The tobacco use report presents key findings from the New Zealand Health Survey 2012/13 about tobacco use. It provides a snapshot of tobacco use by adults over the age of 15 years, across different population groups (age, sex, ethnicity and neighbourhood deprivation). It presents information on when smokers smoked their first cigarette and how this has changed over time. Detailed data is also provided on who is quitting smoking and how they are quitting. Second-hand smoke exposure for adults and children is also presented in this report.
The significant decrease in daily and current (daily, weekly and monthly) smoking in New Zealand seen since 1996/97 has continued.
- In 1996/97, a quarter (25%) of the adult population reported being current smokers and by 2012/13 this rate had dropped to 18%, equating to around 600,000 people.
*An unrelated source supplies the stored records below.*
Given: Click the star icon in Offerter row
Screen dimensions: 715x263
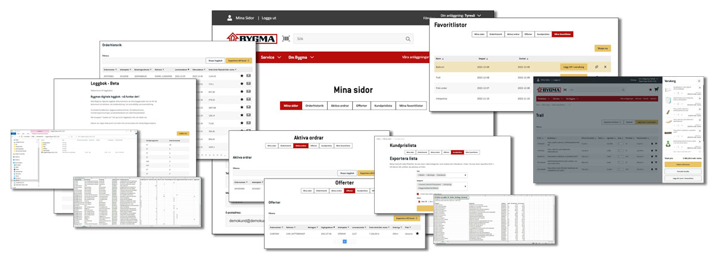Looking at the screenshot, I should (x=418, y=234).
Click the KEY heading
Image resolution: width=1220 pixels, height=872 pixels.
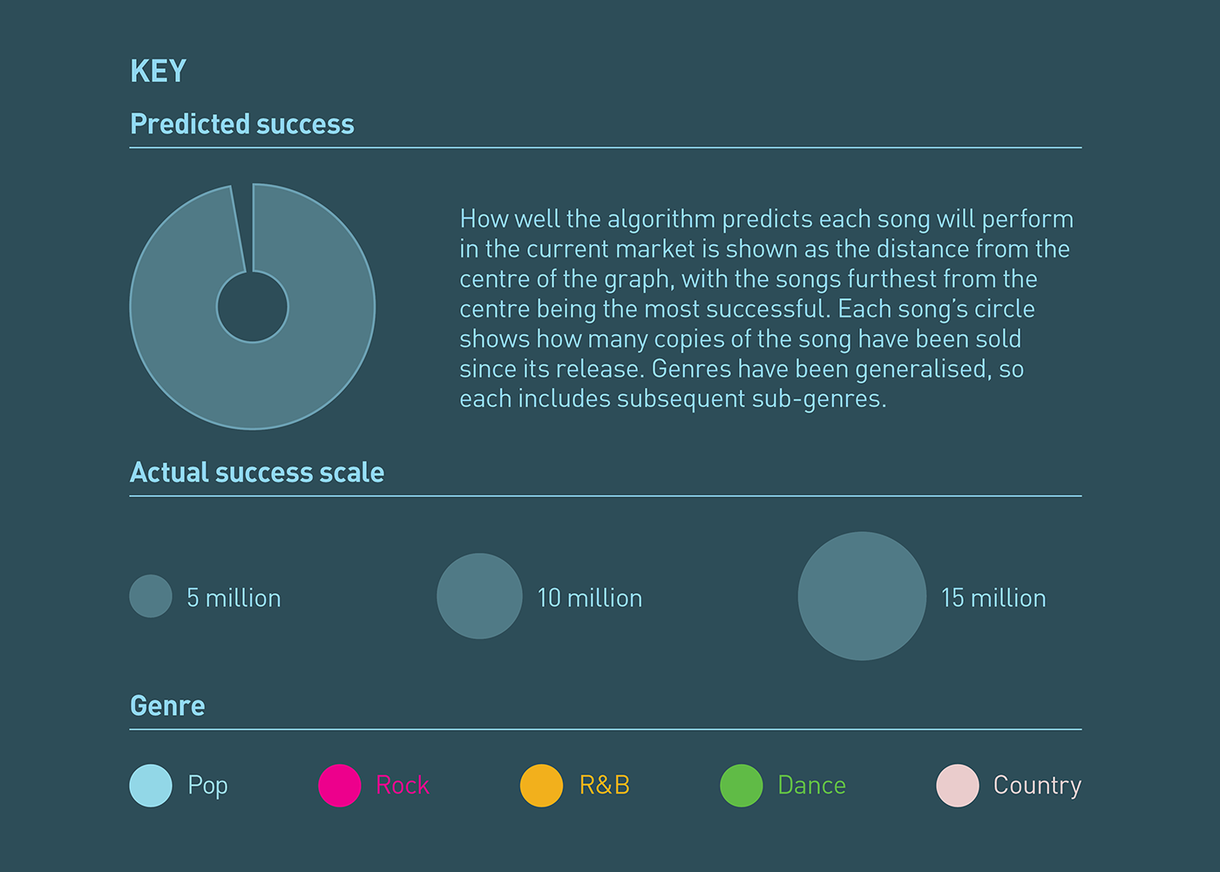pyautogui.click(x=159, y=72)
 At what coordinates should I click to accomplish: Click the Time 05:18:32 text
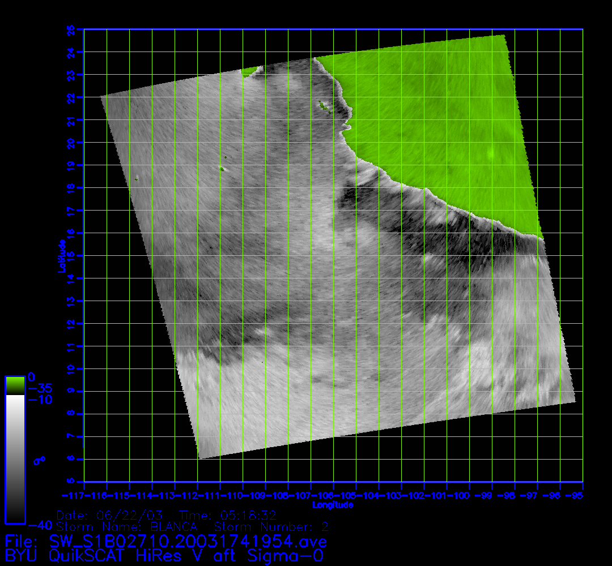[x=228, y=516]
- The decline in smoking prevalence is occurring at different rates among different population groups. For example, the 15–19 year olds showed the largest relative decline in current smoking prevalence (36%) between 2006/07 and 2012/13. In comparison, those aged 65–74 years and 25–34 years showed 27% and 13% relative declines respectively.
Current smoking prevalence among Māori remains high and unchanged since 2006/07 at 39%.
- Pacific and Asian smoking prevalence has not changed at 25% and 10% respectively.
The mean age of smoking initiation (when smokers tried their first cigarette) for current smokers aged 20 years and above was 14.8 years.
- Mean age of smoking initiation varied across all 4 main ethnic groups with Māori smokers being the youngest to start, at 14.1 years and Asian smokers the oldest, at 18.4 years.
Most smokers surveyed had tried to quit smoking in the past 12 months with almost two-thirds (64%) quitting smoking for at least 24 hours and almost 6 out of 10 (58%) quitting smoking for at least a week.
- An estimated 82,000 recent quit attempters (11%) successfully quit smoking in 2012/13.
- The most common quitting product or service used by recent quit attempters was medicinal therapy, of which nicotine replacement therapy was the most used (25%).
- Half (50%) of all adults and approximately three-quarters (74%) of current smokers who had seen a General Practitioner (GP) in the previous 12 months reported that a GP had asked if they had ever been or currently were a smoker.
The survey showed that 56% of current smokers who had seen a GP in the past 12 months were offered brief quitting advice (by the GP).
- Almost 7 out of 10 (68%) current smokers who had been admitted at least overnight at a public hospital in the past 12 months were provided with brief quitting advice and information with no differences detected by sex, age, ethnicity or neighbourhood deprivation.
Around 4% of non-smoking adults were exposed to second-hand smoke (SHS) in the home, and 3% in the car they usually travelled in.
- Exposure to SHS both in the home and car was shown to be significantly higher in non-smokers who were younger, Māori and living in more deprived neighbourhoods. The 2012/13 prevalence (4%) of non-smoking adults’ exposure to SHS in the home had reduced by half compared to 2006/07 (8%).
Children’s exposure to SHS in the home and car were similar at 6% and 5%, respectively.
- Māori children were 2.6 times more likely to be exposed to SHS in the home and car compared to non-Māori children.
- Compared to children living in the least deprived neighbourhoods, children living in the most deprived neighbourhoods were 7.8 times more likely to be exposed to SHS in the home and 3.9 times more likely to be exposed to SHS in the car.
Almost a quarter (24%) of current smokers reported one or more diagnosed mental health conditions (depression, bipolar disorder, anxiety disorder, an alcohol-related disorder or a drug-related disorder) compared to 15% of non-smokers.
Four out of 10 smokers (40%) who had drunk an alcoholic drink in the previous 12 months had a potentially hazardous drinking pattern, compared to 14% of non-smokers who had drunk an alcoholic drink.